Le Rassemblement national des indépendants (RNI) essuie un revers politique de taille dans l’un de ses principaux bastions de la région Fès-Meknès. À l’approche de l’annonce officielle du ralliement de la famille Abou, conduite par l’ancien ministre Mohamed Abou, au Parti authenticité et modernité (PAM), le « parti de la colombe » voit s’accentuer l’érosion de ses rangs dans la province de Taounate, après les départs des parlementaires Noureddine Qchibel et Bouchta Boussof vers le « tracteur ».

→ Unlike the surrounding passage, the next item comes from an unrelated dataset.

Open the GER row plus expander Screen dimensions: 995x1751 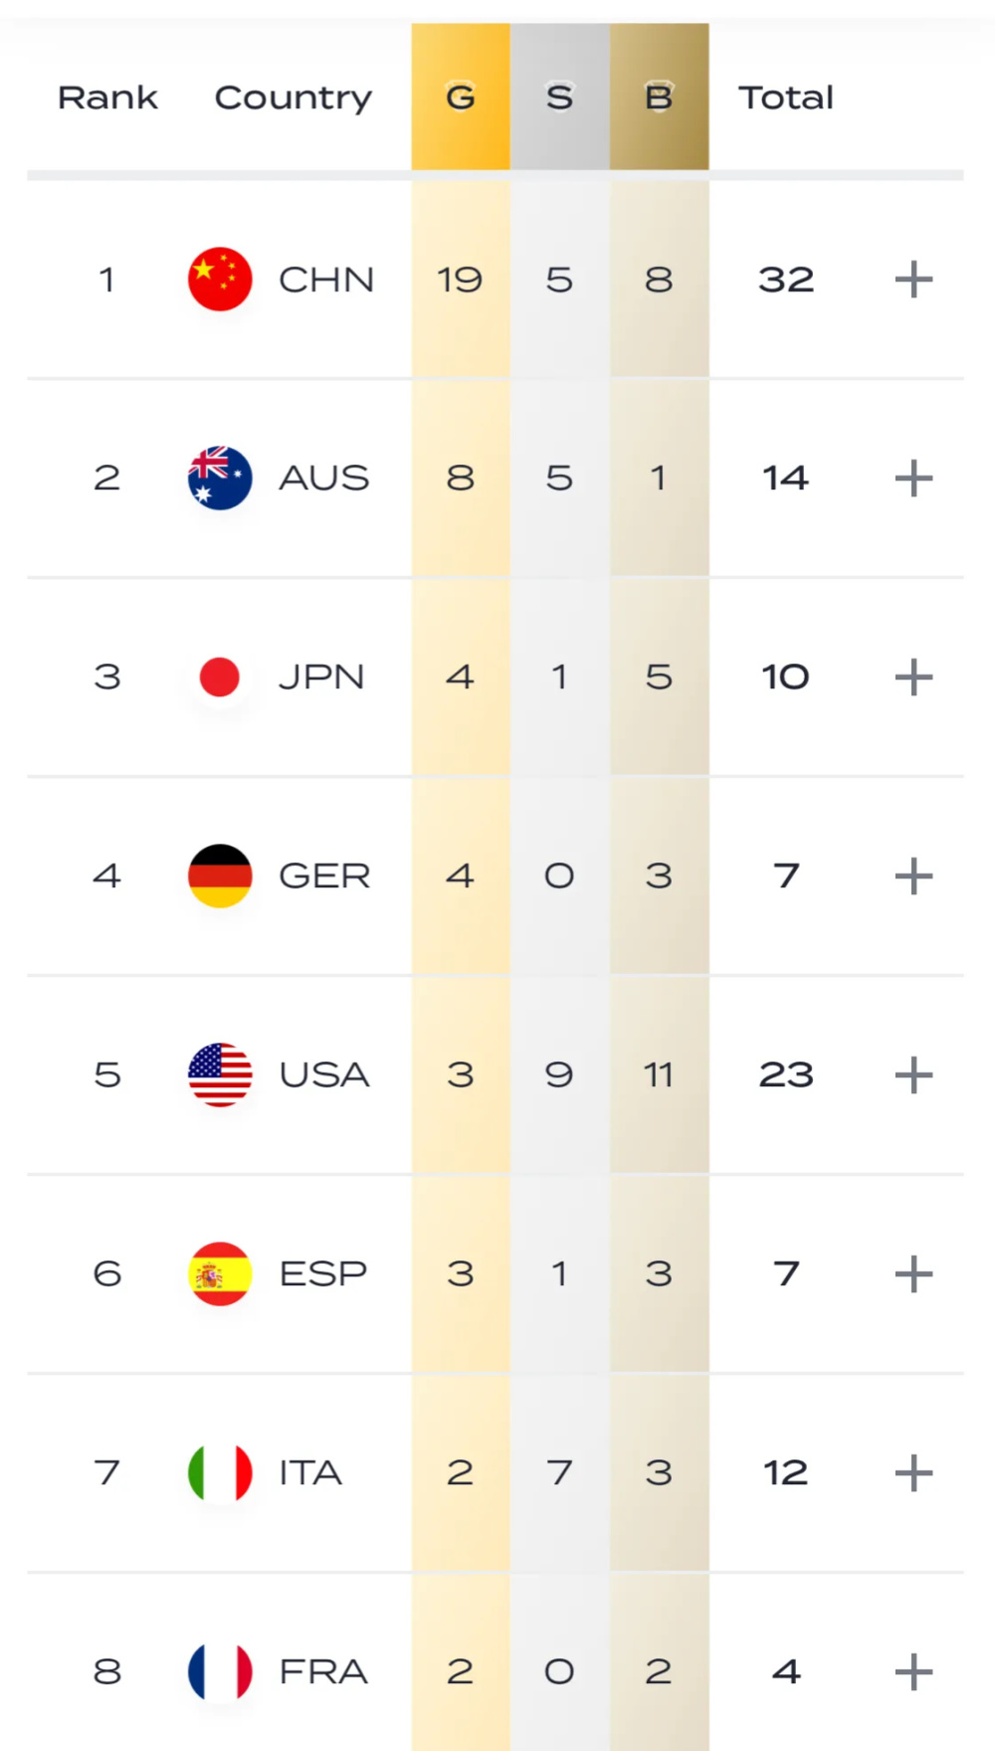913,876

Selon des informations bien informées le PAM serait parvenu à attirer la famille Abou, dont le ralliement devrait être annoncé lors d’un déjeuner prévu à Fès. Cette arrivée devrait renforcer le poids électoral du PAM à Taounate et infliger au RNI une perte politique significative, le nom d’Abou étant associé depuis plusieurs années à son appareil politique et organisationnel dans la province.

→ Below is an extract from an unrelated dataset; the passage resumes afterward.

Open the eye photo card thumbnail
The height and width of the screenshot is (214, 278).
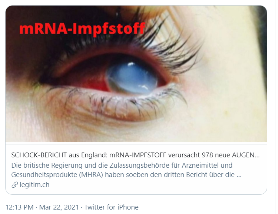(x=136, y=74)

Le départ de l’ancien ministre intervient dans un contexte de tensions apparues avant l’arbitrage de la liste régionale du RNI à Fès-Meknès. D’après les mêmes sources, Zina Chahim et El Tahami Ouazzani, candidats du parti à Fès, auraient exercé de fortes pressions en faveur de la désignation de l’épouse du président de la commune d’Ouled Tayeb à la tête de la liste régionale.
Cette nouvelle configuration aurait bouleversé les arrangements qui donnaient auparavant un avantage à l’ancien ministre Mohamed Abou, sur la base de promesses antérieures prévoyant de placer sa fille en tête de liste. Ce changement aurait suscité la colère de l’entourage d’Abou et ouvert la voie à une remise en question de la position de la famille au sein du parti.
Selon les mêmes sources, plusieurs rencontres auraient ensuite réuni Mohamed Abou et un dirigeant de premier plan du PAM. Ces échanges auraient abouti à convaincre l’ancien ministre de rejoindre le « tracteur » et de soutenir Abdelatif Fwyger, candidat du PAM dans la circonscription de Tissa-Taounate, infligeant ainsi un nouveau revers électoral au RNI dans une province qui constituait l’un de ses principaux réservoirs de voix.
Après avoir attiré Noureddine Qchibel et Bouchta Boussof, le PAM poursuit ainsi son offensive sur une partie du socle électoral de son allié gouvernemental à Taounate. Le RNI se retrouve, pour sa part, confronté aux conséquences politiques directes des tensions autour des investitures dans la région de Fès-Meknès.